# Desperate rehome of gorgeous bonded mini rex and standard rex



## happycat12 (Jun 2, 2012)

I have one gorgeous pure bred mini rex bunny and one pure bred standard rex, that I very sadly need to rehome due to newly diagnosed illness. They are well handled, used to nails being clipped and are just so incredibly soft, like thick deep velvet. Their coats are really excellent. Beaufitful pedigree bunnies with excellent temperaments and in perfect health. They have been very much loved and this is a heartbreaking sale but due to newly diagnosed illness I am struggling with mobility to get to the hutch and clean out. They are used to being outside but enjoy time inside to play and be fussed. Must go together.

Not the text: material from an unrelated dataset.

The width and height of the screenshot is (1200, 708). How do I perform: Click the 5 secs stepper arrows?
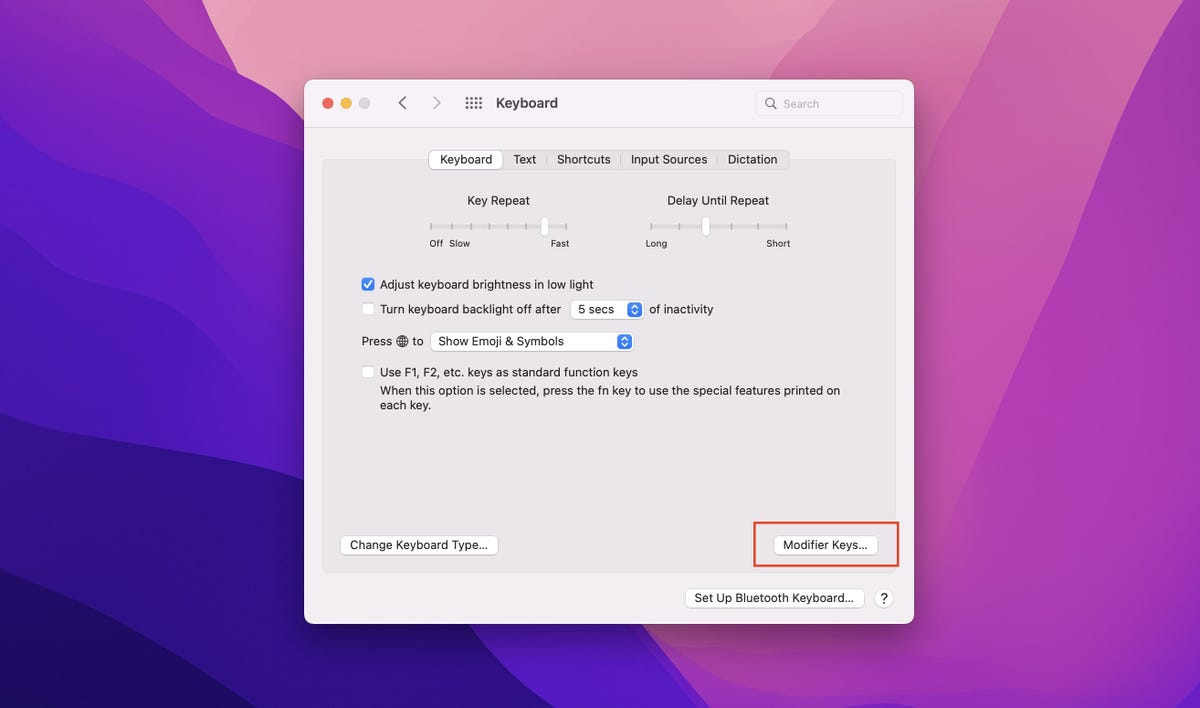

Neutered and vaccinated, need their boosters.

Chocolate male standard rex.
Broken black butterfly female mini rex.

Only to a very good experienced rabbit home, with very spacious hutch and permanent run. NO hutch or run available as it is not suitable to be dismantled and is starting to rot in places.

Brighton, East Sussex.
07958152389


----------



## Amelia66 (Feb 15, 2011)

You might want to post your area and maybe some photos


----------



## happycat12 (Jun 2, 2012)

I will have to get a friend to take some pics as I currently can't get out to them (I am paying someone to feed and clean out and I just can't afford to keep doing it). Thanks.


----------